• _Directions for this task_:
Lines holding the word "agent" in the following material must be counted; give only the resulting number.
Dataset records: Begin
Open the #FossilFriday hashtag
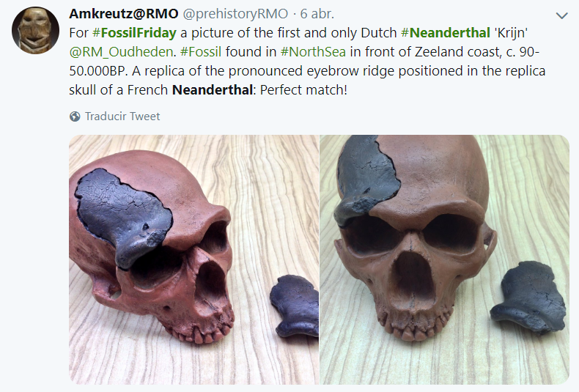tap(134, 33)
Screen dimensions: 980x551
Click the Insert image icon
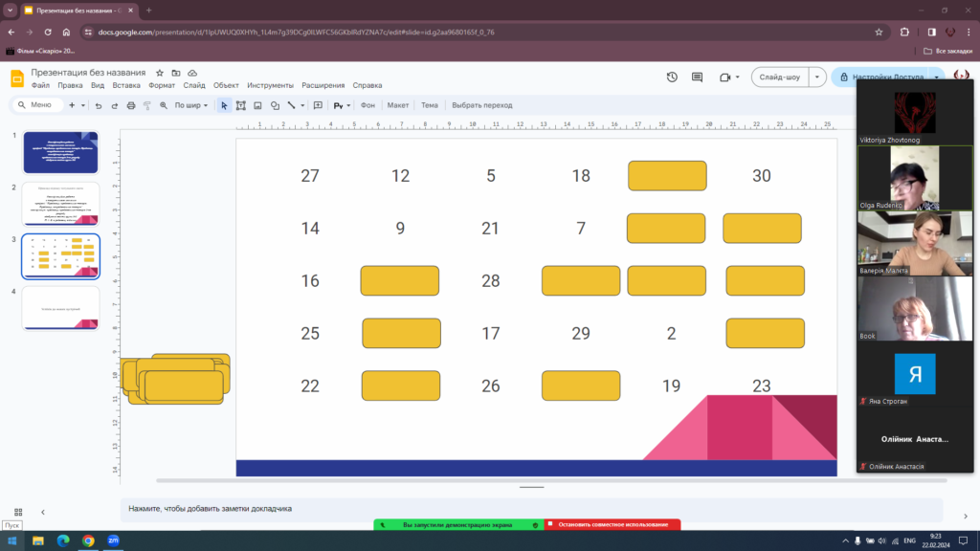coord(258,105)
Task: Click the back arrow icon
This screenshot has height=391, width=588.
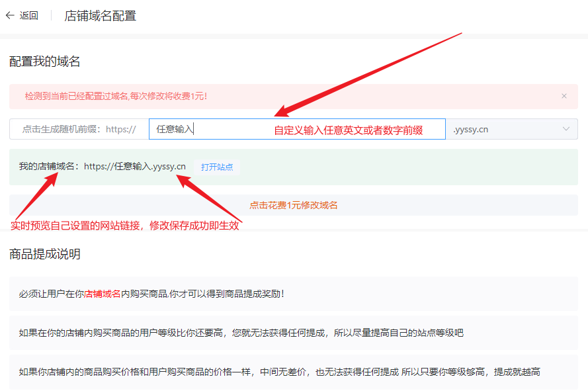Action: pyautogui.click(x=10, y=15)
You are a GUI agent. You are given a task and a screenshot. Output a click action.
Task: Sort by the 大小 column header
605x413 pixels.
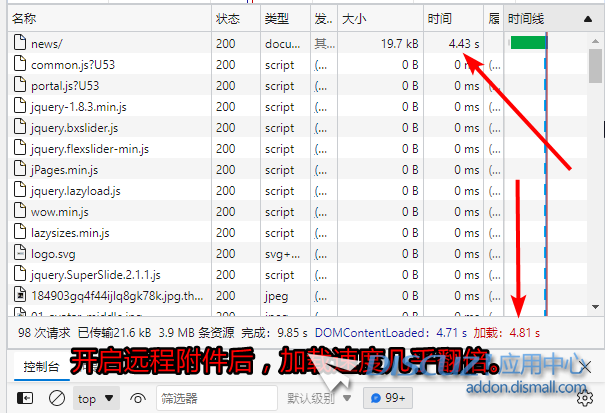378,19
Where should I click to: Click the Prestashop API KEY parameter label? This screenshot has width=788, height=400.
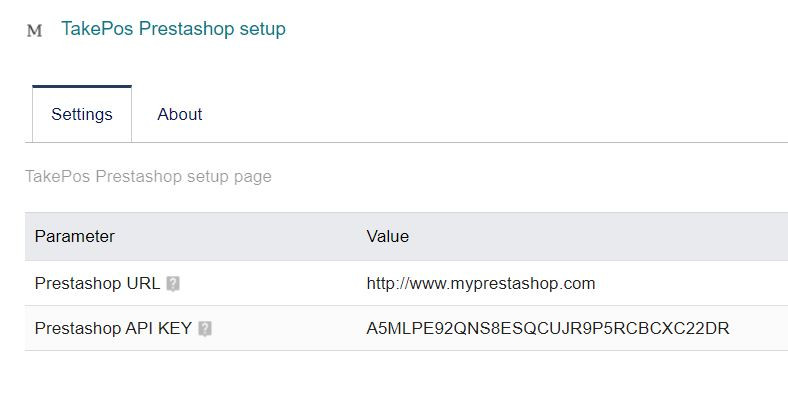(113, 328)
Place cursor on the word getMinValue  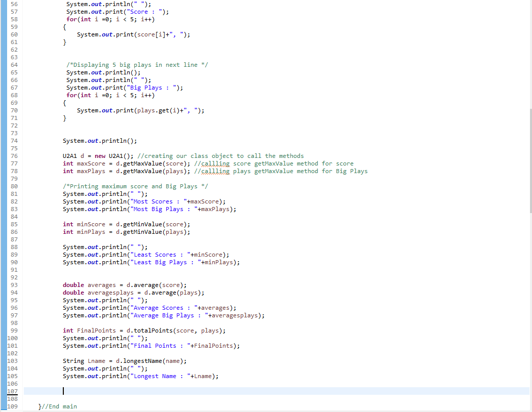pos(143,224)
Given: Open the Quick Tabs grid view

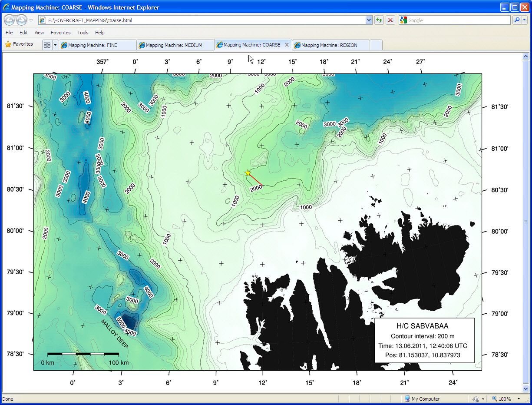Looking at the screenshot, I should [47, 45].
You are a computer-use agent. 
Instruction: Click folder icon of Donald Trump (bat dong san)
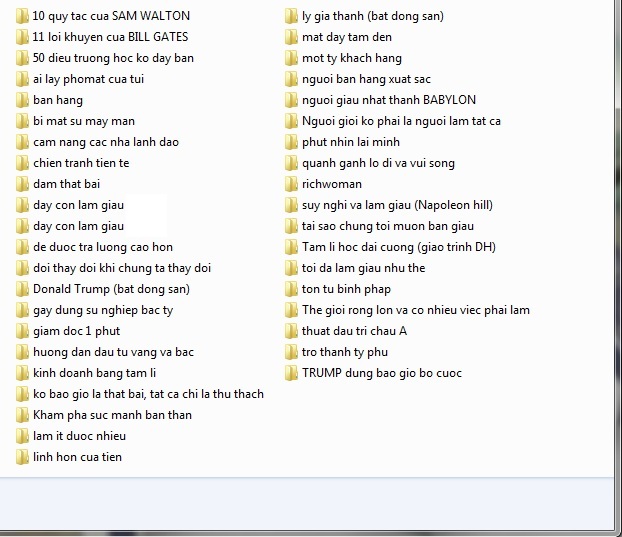coord(22,289)
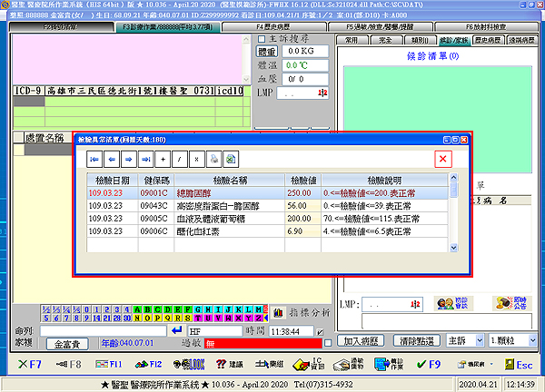Click the 清除點選 button
The height and width of the screenshot is (392, 545).
click(416, 341)
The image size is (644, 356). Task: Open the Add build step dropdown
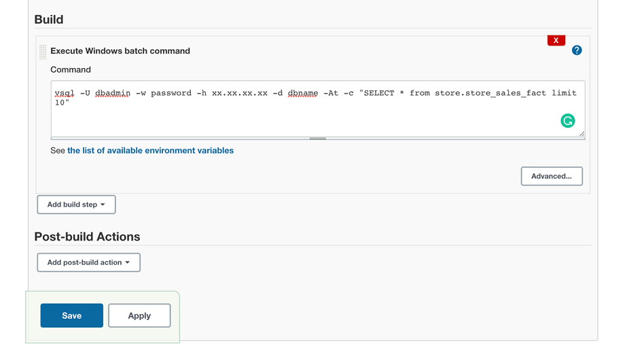click(76, 204)
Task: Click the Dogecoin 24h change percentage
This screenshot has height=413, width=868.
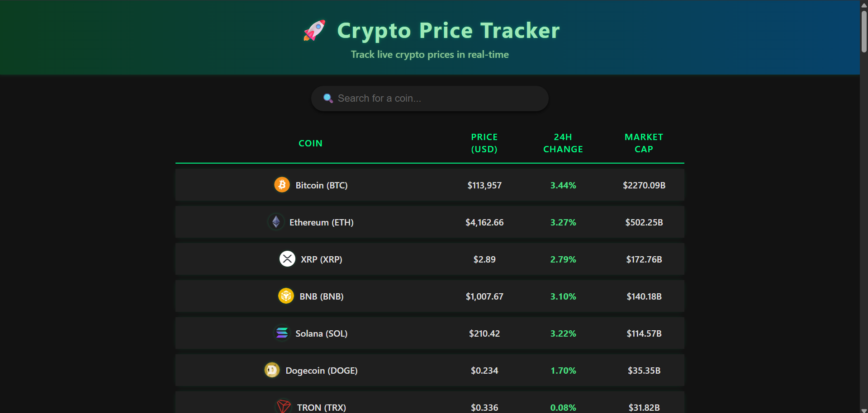Action: pos(563,370)
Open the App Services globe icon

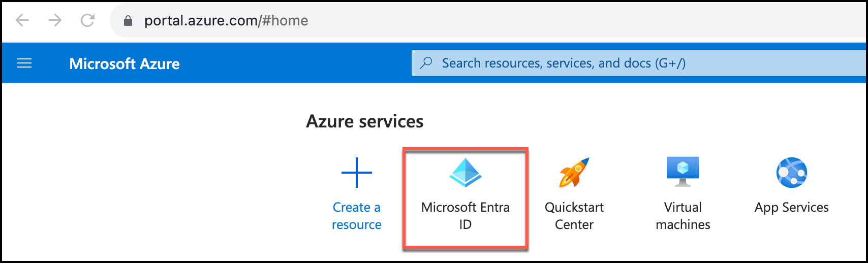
Dataset records: End
• _Expected output_:
2